In order to address the issues of estimation errors, SGP analyses are typically based on two steps. First, a prior test is estimated for each student by applying a quantile regression model. Then, current test scores are compared to this prior estimate. This step is a reasonable approximation of the true SGP for a given student, but it introduces error in two ways: the error from the comparison and the error from the prior estimation.

These errors are not inherently cancellable, but the SGP package includes functions to compensate for them. These functions use the same distribution for all analyses so that the error associated with a particular year’s data is averaged out across all subsequent years’ analysis. This allows for accurate and valid comparisons of student progress across assessment years.

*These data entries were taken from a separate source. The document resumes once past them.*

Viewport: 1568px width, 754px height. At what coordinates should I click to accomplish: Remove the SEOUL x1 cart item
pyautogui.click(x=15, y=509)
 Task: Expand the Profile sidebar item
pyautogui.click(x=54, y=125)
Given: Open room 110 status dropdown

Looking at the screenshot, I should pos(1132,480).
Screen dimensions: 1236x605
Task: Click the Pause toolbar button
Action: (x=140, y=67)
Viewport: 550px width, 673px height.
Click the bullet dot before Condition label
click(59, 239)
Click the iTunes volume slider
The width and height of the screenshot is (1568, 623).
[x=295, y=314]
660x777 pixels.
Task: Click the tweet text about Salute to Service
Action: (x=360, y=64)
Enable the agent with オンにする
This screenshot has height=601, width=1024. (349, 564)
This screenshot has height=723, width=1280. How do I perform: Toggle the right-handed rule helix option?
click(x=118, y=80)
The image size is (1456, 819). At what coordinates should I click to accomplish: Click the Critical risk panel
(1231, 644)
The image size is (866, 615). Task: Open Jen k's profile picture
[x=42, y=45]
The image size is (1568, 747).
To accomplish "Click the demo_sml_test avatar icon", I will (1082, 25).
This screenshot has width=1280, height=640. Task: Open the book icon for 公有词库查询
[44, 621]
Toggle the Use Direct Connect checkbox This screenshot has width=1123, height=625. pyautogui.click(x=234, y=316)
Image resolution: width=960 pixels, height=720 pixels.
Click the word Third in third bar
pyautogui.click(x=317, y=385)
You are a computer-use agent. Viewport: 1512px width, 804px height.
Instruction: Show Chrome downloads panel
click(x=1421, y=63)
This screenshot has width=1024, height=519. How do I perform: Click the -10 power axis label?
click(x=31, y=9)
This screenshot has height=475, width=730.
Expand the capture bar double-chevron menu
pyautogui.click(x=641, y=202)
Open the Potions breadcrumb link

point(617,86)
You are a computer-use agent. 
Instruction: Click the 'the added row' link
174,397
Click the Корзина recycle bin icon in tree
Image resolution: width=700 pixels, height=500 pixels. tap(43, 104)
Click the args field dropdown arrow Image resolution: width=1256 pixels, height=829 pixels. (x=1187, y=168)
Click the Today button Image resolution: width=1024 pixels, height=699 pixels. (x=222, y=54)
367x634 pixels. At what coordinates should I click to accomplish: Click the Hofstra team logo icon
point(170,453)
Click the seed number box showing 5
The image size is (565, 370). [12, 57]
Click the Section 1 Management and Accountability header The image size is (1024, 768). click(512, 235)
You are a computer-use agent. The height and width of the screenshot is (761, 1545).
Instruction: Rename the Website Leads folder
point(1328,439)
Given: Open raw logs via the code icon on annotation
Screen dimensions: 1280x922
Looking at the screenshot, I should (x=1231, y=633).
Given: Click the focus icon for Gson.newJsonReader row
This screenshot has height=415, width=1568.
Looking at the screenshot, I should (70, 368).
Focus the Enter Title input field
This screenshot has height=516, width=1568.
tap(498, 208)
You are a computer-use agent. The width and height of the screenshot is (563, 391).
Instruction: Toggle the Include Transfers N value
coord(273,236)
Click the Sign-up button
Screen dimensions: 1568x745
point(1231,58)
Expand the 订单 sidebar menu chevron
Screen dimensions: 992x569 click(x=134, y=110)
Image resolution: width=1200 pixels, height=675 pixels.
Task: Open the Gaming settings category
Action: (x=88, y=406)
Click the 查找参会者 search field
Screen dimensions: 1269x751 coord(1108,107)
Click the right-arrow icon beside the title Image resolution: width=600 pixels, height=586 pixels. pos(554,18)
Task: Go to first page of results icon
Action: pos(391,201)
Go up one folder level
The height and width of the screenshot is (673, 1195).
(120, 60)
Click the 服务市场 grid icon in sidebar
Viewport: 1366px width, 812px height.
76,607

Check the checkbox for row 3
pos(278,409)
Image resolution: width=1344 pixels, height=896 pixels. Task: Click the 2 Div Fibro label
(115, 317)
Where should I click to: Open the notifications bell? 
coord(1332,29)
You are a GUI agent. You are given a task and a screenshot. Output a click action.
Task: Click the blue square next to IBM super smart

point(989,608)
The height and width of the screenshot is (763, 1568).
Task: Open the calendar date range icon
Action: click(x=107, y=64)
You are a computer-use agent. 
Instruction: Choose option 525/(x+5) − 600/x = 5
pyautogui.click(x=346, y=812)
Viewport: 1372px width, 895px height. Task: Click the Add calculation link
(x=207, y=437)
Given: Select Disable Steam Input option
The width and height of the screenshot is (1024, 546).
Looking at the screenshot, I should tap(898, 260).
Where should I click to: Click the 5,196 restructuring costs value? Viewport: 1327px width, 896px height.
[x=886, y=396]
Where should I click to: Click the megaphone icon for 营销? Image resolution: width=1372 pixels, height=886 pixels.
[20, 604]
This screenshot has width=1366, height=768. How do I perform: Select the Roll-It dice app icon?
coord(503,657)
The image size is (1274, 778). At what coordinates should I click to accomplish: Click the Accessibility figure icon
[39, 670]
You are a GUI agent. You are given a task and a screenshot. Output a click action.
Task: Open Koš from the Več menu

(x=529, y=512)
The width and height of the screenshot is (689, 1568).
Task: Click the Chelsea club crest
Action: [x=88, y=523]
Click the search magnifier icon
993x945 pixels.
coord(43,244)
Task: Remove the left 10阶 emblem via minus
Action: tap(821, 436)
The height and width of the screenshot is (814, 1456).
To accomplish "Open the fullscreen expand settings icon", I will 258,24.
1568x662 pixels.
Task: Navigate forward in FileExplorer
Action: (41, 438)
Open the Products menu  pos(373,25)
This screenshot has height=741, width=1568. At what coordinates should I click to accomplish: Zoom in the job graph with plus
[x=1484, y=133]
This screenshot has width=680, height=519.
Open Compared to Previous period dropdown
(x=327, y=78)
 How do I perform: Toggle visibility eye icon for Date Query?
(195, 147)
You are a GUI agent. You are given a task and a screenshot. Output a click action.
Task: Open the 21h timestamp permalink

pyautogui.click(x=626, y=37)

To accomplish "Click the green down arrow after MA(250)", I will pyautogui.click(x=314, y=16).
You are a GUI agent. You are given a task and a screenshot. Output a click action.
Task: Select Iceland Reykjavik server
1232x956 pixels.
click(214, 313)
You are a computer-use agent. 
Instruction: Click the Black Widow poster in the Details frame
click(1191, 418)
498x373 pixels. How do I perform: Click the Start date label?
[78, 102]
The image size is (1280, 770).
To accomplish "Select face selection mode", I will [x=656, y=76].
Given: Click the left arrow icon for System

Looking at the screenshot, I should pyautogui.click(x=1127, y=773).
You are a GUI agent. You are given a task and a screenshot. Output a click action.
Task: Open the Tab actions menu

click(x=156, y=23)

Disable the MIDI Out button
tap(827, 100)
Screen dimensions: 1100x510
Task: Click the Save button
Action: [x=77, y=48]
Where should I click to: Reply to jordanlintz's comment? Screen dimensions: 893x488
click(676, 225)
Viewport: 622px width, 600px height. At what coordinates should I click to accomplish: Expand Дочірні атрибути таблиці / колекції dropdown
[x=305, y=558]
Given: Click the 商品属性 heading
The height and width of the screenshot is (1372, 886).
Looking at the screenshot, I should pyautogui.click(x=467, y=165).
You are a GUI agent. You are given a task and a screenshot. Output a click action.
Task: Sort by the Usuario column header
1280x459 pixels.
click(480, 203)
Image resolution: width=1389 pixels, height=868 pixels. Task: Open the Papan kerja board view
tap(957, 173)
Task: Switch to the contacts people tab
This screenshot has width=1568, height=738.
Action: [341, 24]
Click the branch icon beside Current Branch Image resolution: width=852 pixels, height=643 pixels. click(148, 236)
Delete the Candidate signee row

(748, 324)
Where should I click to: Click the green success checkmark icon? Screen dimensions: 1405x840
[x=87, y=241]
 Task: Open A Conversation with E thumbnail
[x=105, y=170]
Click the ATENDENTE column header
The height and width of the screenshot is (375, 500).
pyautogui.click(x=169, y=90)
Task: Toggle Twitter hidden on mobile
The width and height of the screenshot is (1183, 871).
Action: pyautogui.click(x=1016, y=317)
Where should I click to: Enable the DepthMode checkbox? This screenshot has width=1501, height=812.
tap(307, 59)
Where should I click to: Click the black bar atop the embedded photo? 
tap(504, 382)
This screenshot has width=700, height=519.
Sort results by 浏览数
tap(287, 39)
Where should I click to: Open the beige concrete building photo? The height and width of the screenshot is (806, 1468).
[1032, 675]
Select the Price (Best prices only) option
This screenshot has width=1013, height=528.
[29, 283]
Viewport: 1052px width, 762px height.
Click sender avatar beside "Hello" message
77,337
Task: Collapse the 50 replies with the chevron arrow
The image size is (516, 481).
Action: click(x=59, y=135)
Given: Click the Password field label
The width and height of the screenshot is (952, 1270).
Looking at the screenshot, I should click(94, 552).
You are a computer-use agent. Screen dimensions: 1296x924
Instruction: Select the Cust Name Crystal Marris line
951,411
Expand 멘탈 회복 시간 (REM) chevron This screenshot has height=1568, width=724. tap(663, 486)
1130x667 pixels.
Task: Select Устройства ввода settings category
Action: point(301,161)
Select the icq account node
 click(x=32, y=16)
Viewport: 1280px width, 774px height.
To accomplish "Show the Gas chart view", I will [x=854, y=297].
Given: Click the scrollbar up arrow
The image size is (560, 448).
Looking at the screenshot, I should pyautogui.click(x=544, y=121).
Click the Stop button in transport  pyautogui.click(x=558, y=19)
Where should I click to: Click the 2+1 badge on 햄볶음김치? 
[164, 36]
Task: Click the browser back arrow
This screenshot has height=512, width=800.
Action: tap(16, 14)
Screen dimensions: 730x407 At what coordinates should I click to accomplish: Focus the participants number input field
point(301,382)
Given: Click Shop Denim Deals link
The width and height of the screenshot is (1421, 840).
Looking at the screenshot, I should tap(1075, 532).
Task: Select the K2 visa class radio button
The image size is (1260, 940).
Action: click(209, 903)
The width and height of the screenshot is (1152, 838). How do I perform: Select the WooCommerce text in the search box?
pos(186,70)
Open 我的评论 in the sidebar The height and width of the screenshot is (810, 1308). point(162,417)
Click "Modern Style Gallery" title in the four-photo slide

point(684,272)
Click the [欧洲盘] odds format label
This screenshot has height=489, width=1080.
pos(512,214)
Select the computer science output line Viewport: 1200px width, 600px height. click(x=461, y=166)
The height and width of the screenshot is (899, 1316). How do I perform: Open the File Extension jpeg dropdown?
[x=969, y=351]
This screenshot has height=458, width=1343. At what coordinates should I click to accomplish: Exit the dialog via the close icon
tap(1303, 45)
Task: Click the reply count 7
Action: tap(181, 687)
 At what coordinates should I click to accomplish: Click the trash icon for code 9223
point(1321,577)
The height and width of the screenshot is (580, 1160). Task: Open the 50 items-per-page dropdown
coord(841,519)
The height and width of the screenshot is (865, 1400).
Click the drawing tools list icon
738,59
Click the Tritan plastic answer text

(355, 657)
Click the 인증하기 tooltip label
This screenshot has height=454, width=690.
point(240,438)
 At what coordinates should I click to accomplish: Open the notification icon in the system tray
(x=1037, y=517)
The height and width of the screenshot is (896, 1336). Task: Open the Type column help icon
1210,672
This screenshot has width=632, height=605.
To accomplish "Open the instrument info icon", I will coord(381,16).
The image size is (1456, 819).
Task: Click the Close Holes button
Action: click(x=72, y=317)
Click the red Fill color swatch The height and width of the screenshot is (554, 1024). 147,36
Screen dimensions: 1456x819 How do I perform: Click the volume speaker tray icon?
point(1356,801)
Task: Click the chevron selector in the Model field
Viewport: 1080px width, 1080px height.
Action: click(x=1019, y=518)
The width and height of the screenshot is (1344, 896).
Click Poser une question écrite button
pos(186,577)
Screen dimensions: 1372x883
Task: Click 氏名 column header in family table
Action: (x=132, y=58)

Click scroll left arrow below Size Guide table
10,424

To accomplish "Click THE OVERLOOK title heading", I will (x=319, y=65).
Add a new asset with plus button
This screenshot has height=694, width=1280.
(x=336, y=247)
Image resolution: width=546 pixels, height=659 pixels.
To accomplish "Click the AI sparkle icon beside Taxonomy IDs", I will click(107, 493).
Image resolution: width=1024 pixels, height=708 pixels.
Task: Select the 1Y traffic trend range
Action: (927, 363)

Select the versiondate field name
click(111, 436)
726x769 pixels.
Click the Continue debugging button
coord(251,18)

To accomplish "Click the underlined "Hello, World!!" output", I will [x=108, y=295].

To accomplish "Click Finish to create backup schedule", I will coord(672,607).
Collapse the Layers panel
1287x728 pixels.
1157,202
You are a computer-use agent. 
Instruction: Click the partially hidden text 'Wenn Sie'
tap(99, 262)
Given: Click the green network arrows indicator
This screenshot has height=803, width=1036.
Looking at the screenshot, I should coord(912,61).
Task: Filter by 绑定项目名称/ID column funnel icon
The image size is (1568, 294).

For example, consider a sixth grader named Simon who is taking a statewide English language arts (ELA) assessment for the fifth time this school year. Suppose he or she achieved a scale score of 370 on the assessment this year and a scale score of 300 last year. This represents a SGP of 85, which means that this student’s score increased by more than the rate experienced by 85 percent of his or her academic peers.

As a note of caution, the decision of whether or not to format the data in WIDE or LONG format is driven by many factors. In general, for operational SGP analyses performed year after year, LONG format is recommended for its preparation and storage benefits. However, the lower level SGP function studentGrowthPercentiles and higher level wrapper function studentGrowthProjections do not require LONG format and will work with data in either format.